*TASK DIRECTIONS*
Would you return the lines from the one that contains "Click Download ZIP" to the last line of the entries below, exactly and with nothing added?

*Saved entries*
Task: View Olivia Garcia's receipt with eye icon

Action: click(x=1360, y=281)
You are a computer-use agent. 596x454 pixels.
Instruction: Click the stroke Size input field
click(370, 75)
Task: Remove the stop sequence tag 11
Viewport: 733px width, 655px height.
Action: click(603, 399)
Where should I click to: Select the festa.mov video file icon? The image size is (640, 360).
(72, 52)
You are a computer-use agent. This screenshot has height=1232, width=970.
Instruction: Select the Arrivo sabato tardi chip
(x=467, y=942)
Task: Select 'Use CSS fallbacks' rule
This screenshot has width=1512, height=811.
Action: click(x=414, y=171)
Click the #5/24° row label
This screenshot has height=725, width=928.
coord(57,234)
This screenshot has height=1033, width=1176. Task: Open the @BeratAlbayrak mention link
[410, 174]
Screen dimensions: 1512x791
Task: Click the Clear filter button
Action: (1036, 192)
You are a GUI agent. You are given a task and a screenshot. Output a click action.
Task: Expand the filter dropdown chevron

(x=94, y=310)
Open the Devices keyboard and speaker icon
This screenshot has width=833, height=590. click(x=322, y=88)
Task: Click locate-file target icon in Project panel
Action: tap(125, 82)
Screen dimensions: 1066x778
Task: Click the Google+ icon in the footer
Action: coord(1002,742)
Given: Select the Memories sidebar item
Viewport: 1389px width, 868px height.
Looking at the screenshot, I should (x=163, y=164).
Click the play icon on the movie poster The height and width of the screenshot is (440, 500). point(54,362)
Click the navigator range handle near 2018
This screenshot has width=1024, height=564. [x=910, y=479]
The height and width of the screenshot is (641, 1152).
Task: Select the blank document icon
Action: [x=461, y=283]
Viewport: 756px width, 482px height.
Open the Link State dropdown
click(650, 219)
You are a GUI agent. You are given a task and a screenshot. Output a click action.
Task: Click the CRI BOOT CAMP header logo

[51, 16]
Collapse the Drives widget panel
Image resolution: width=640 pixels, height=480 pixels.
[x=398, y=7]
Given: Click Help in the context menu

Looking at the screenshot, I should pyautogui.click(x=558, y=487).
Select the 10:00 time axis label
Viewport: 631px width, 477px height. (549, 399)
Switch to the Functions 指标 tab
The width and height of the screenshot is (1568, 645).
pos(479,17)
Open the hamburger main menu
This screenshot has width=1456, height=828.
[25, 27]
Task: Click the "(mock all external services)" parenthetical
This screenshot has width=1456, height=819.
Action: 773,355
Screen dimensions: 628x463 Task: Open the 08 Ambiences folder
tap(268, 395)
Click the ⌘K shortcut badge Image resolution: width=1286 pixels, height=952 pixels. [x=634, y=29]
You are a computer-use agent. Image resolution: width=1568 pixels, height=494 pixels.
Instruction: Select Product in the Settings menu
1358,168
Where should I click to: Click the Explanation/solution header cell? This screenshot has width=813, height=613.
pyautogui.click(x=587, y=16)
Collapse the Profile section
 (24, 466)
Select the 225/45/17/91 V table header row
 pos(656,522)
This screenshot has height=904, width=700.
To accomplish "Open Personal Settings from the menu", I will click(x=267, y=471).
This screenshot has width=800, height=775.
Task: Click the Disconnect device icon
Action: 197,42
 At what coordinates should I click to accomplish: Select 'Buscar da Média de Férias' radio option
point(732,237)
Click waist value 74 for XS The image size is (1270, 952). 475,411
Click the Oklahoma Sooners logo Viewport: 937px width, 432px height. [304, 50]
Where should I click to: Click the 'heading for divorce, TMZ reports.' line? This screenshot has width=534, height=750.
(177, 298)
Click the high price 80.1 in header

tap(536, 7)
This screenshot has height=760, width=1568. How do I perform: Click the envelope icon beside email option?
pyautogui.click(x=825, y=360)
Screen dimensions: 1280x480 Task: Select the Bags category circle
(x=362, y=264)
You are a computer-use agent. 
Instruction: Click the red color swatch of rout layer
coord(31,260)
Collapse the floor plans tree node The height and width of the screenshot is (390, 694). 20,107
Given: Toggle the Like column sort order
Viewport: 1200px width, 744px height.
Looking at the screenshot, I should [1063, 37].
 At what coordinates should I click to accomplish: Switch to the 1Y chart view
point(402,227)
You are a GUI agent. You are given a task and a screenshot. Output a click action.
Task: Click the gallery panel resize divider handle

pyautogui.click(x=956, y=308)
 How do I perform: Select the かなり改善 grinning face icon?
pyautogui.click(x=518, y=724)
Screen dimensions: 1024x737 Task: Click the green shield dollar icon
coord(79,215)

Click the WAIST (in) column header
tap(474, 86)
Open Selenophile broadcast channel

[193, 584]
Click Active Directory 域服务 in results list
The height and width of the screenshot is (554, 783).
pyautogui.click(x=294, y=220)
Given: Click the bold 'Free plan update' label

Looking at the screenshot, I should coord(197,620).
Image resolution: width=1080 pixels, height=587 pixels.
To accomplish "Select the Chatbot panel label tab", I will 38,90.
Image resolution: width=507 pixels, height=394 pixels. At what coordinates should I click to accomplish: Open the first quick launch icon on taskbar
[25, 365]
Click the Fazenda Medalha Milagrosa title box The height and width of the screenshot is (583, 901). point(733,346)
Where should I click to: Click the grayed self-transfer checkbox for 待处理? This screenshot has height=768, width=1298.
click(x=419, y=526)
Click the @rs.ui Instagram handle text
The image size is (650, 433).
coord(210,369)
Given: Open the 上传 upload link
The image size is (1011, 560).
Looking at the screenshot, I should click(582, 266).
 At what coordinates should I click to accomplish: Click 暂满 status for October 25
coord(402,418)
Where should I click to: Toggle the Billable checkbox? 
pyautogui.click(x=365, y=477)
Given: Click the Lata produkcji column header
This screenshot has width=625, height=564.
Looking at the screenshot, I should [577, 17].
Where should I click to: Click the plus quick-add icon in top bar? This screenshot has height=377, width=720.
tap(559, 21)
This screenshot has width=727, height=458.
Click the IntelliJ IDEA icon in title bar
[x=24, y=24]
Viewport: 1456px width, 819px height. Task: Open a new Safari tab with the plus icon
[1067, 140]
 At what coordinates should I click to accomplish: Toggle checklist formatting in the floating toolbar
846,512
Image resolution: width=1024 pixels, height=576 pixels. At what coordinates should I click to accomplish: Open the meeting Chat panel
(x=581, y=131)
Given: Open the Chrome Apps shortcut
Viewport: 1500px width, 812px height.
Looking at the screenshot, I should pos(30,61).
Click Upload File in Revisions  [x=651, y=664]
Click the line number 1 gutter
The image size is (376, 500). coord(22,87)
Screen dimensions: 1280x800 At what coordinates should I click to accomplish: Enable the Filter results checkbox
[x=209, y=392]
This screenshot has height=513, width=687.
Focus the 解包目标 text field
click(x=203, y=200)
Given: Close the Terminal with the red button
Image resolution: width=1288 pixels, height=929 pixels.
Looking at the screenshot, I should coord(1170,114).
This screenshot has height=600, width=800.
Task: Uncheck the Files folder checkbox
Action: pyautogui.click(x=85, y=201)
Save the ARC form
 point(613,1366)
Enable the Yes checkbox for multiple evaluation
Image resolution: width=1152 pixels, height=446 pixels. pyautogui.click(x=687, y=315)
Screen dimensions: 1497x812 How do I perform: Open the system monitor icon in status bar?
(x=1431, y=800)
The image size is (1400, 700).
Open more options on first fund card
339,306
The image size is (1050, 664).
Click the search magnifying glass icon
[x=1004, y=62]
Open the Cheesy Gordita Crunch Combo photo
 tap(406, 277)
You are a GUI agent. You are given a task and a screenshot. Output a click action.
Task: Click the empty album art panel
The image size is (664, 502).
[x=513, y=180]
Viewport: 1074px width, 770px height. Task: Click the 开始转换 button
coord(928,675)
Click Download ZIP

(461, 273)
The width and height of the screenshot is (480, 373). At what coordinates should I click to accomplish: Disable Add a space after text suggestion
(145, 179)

*ANSWER TO THIS PROBLEM*
Click Download ZIP

(461, 273)
The width and height of the screenshot is (480, 373). At what coordinates should I click to accomplish: Disable Add a space after text suggestion
(145, 179)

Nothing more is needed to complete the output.